== Text provided ==
---+---

There are a lot of paths you can take when it comes to qualifying as a Heavy Goods Vehicle driver. ¬†Anyone that hopes to operate vehicles of that ilk on a professional basis requires rigorous training and an adequate licence. There are several different forms of HGV and LGV licences however, allowing you to pick and choose which you’re best suited for.

1 – Driver CPC

Driver Certificate Of Professional Competence is a standard qualification that all potential HGV drivers must meet if they intend to drive on a pro basis. To obtain your Driver CPC, you’ll need to participate in a four part exam that consists of equal amounts of practical testing and theory. Once you’ve been granted the qualification, you’ll also need to go through over 30 hours of training every 5 years. The validity of your Driver CPC relies upon being able to pass all examinations from that point forward.

---+---

== Source data ==
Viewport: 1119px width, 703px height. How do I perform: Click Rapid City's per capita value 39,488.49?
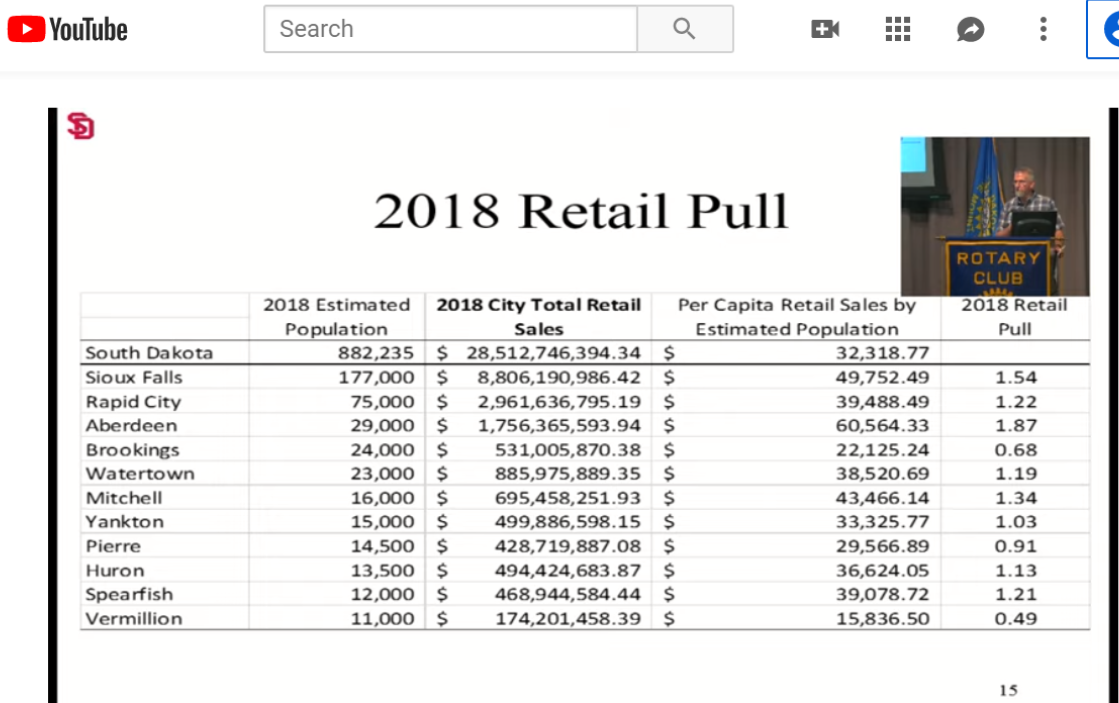pyautogui.click(x=881, y=401)
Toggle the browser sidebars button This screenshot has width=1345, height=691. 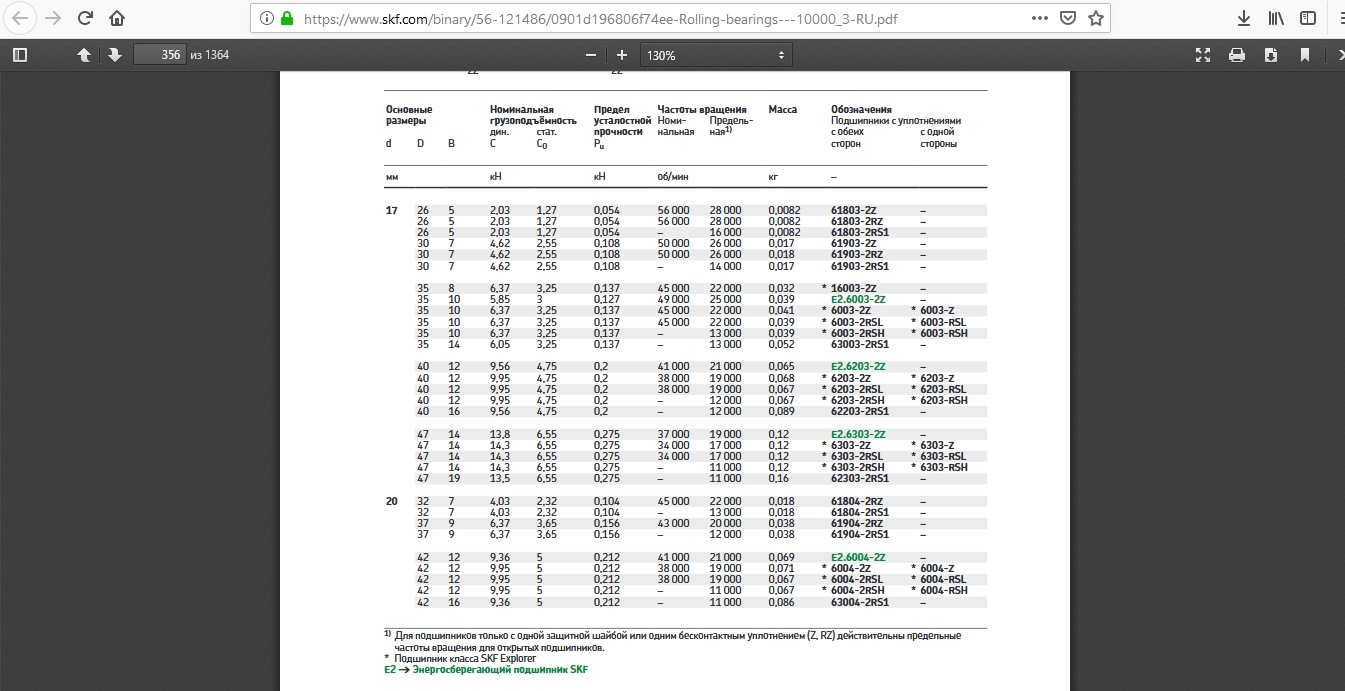(x=1307, y=18)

---+---

== What you need to do ==
a) Revise the HGV licence text, starting with "There are a" and going on through "best suited for.", so that "Heavy Goods Vehicle" becomes "Large Goods Vehicle".
b) Answer these questions using the HGV licence text.
(i) What does anyone hoping to operate such vehicles professionally require?
(ii) What does the four-part Driver CPC exam consist of?
(iii) How much training is needed every 5 years once the qualification has been granted?

== Solutions to the problems ==
a)
There are a lot of paths you can take when it comes to qualifying as a Large Goods Vehicle driver. ¬†Anyone that hopes to operate vehicles of that ilk on a professional basis requires rigorous training and an adequate licence. There are several different forms of HGV and LGV licences however, allowing you to pick and choose which you’re best suited for.

b)
(i) Rigorous training and an adequate licence.
(ii) Equal amounts of practical testing and theory.
(iii) Over 30 hours of training.